Thankfully, they didn't have to engage with the horde that had been coming their way, he and Chyra were quiet enough to slip by without so much of a sound from either of them. They were now on their steady trek back to their base.

The cans in the bag clanked quietly, and Keith watched as Chyra readjusted the weight on her back so there was nothing but the low crunching of their shoes on the cracked sidewalk and the sound of wind curling through the empty shells of buildings and crunching pavement under them. They had passed a few broken down cars, maybe a lone tree or two pushing its way out between the cracks in the pavement, it's bark bloody and scratched from something or another. It was a normal sight now, Keith had grown used to it over the years, but thankfully, the one sign of danger, he needed to look out for was nowhere in sight, for now.

And if one did decide to show its face, they'd regret it, he thought grimly. His fingers carefully traced their way to the sheath strapped at his back, he was pretty sure there was still blood dried onto it from their last encounter with an exceptionally large horde. He and Chyra had to leave what little they scavenged to get out of there alive, they went hungry the next week, and had to ration what was next to nothing of their remaining supplies.

But they were alive, and that was all that mattered.

It was the only thing that mattered.

But however hard his life seemed, he couldn't complain too much. He had a dry place to sleep, enough food to keep him from starving, and a close friend to share this crappy world with. He knew there were some people out there who had it worse off than he did. He'd known more than a few kids who were left out on their own with no one but the undead to keep them company and he knew from experience they never made it over a few months out on their own.

He had been one of those more lucky survivors, thank God. After Shiro died, he had been out on his own for about a year, living off of things he could scavenge out of abandoned stores and torn-up apartments. Scraping together enough food to barely get by and tearing open any zombies that came close to him with a fairly new katana he had found in some broken-in pawn shop the first few weeks on his own.

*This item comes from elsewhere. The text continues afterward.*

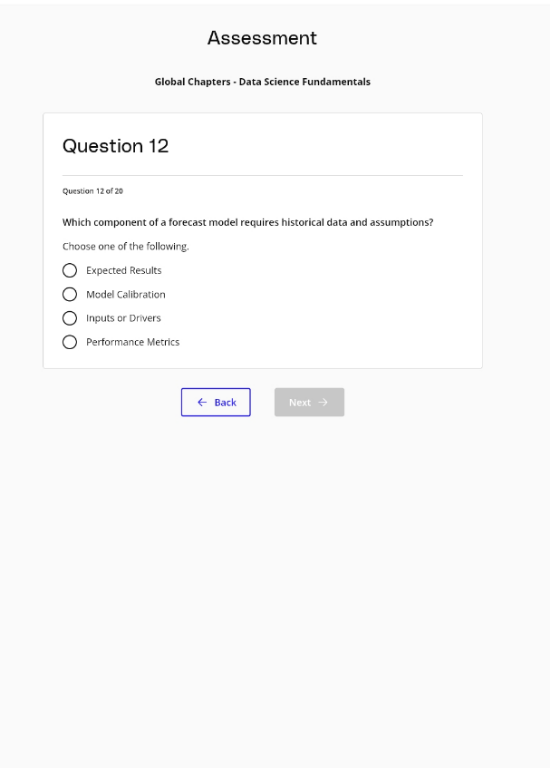Screen dimensions: 550x768
Task: Click the 'Expected Results' answer label
Action: tap(124, 270)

He had been on the brink of starvation when he met Chyra. It was during a brutal winter where the wind refused to cease and she had been sloshing through the sewer in favor of keeping just a little bit warmer than above ground. At the same time, she just so happened to come across where Keith had been resting for the night, huddled, cold, and starving and after some slight convincing that Keith wasn't dangerous and they both were living out on their own with no human interaction, they made a pact to stay with other and have each others' backs.

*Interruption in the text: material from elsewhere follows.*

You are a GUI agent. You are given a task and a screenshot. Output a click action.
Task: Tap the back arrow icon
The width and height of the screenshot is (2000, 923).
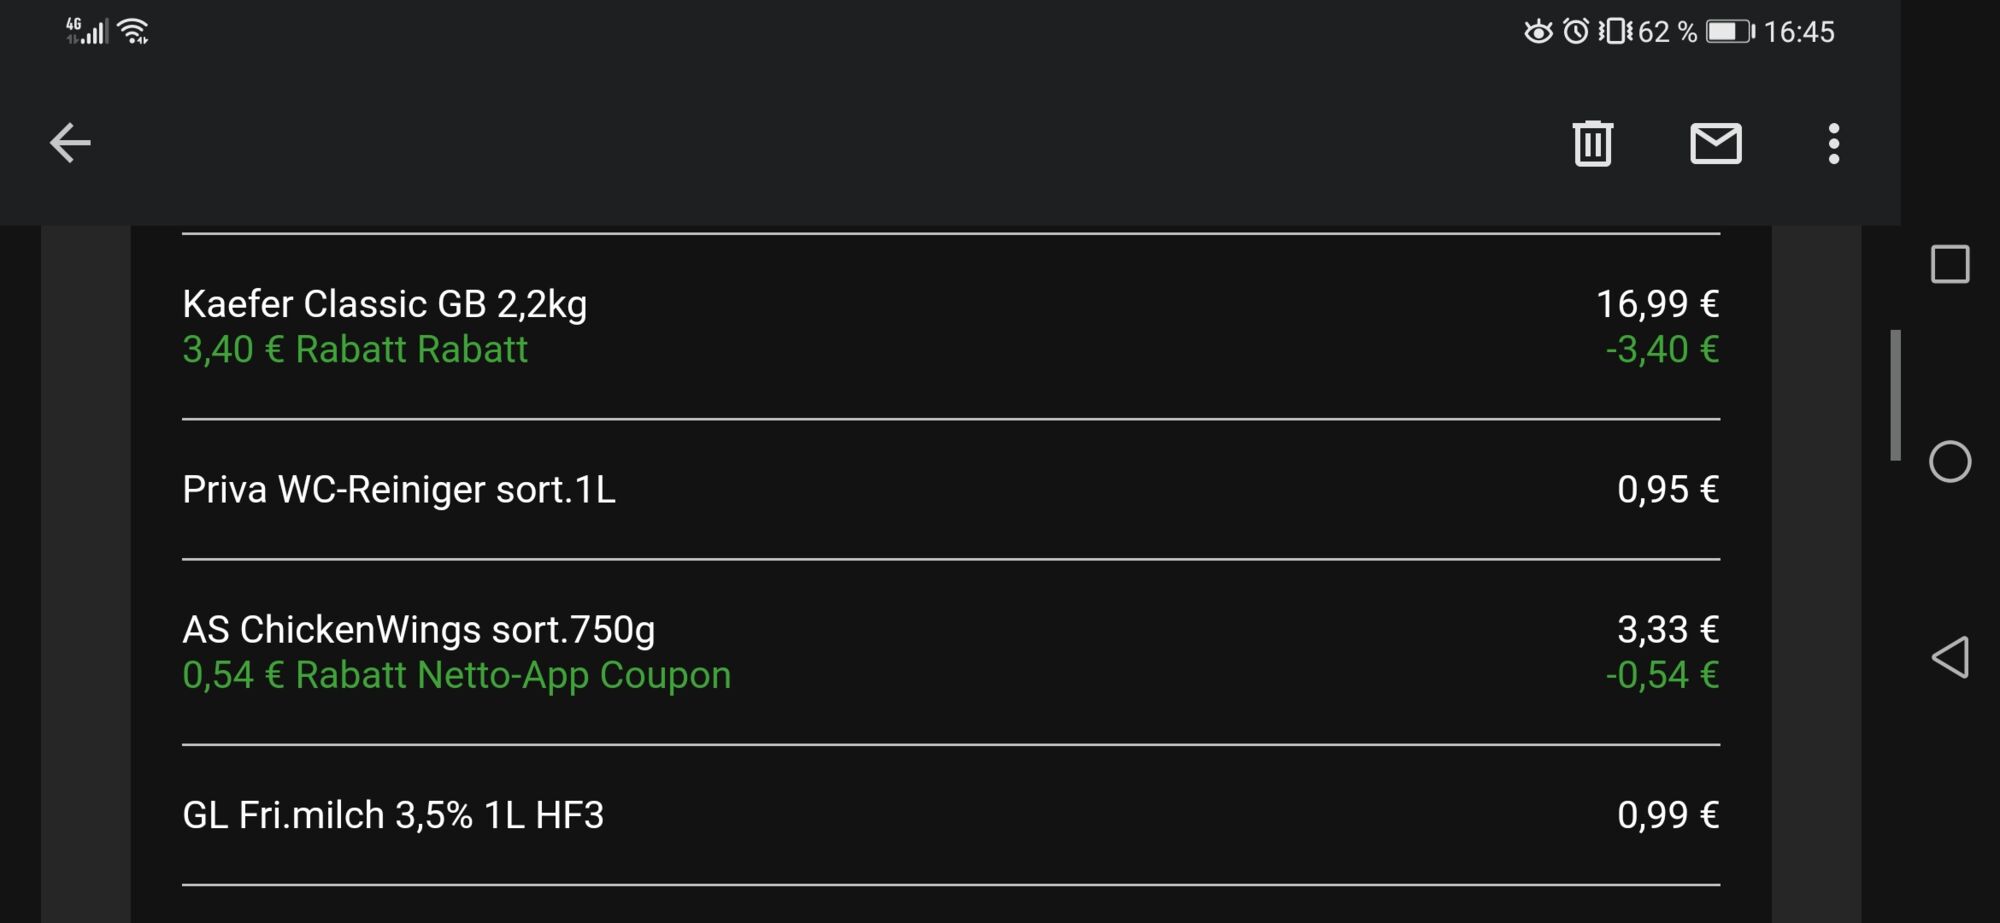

They've been together ever since.

Well, not together together. Just as friends.

Keith couldn't imagine falling for a girl as tough as Chyra, she had saved his life, gave him food, and he would never forget her for it, but even though she was just a little over a year older than him, Keith saw her more as a mother figure than anything else. She nagged him, beat some sense into him when it was absolutely necessary, but he couldn't say there weren't at least some times when they got along together as close friends just enough to know something or another about each other, but besides the rare heart-to-heart between them, there wasn't much to tell.

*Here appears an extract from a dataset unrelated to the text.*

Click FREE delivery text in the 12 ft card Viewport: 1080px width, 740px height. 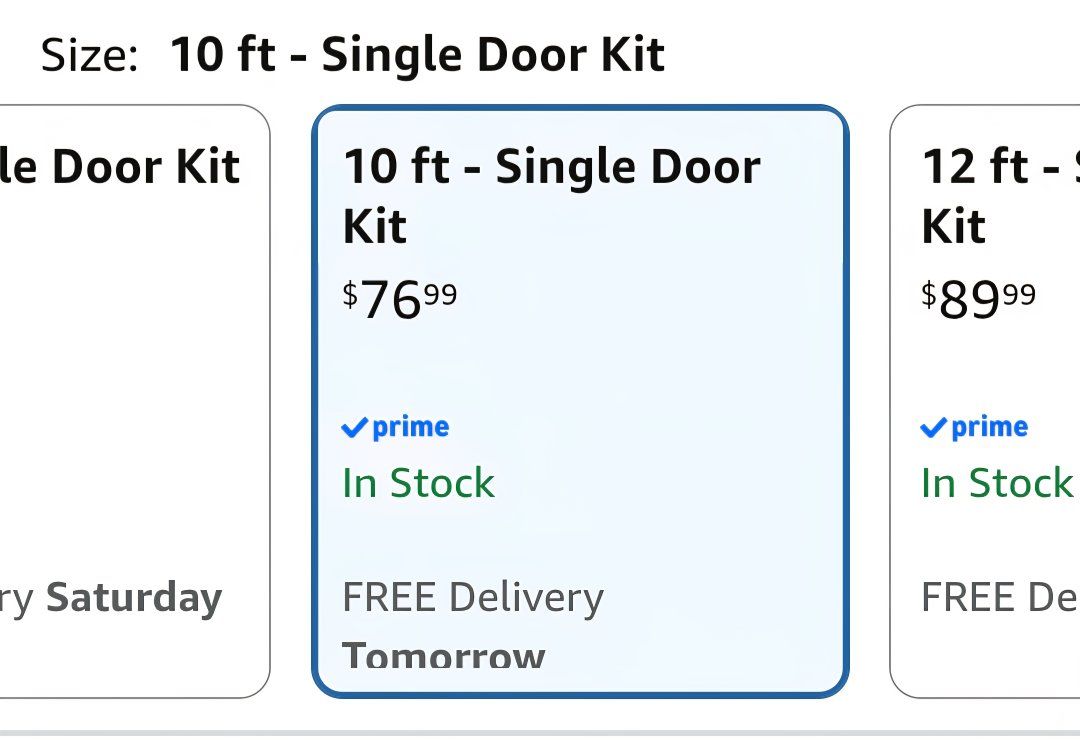[x=1001, y=597]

After a month or two of just getting used to each other, Keith learned that Chyra had lost her brother to the disease of undead that had taken over the city the night of the breakout. He had slaughtered her parents in front of her and she had been lucky to get out alive. She had almost died before she had even made it out of the house, the only thing she had left to show of that night, beside the bloodied and torn clothes on her back were the small scars dotting her dark hands from trying to claw her way through the screen door at the back of the house that had chosen that night to get stuck tight.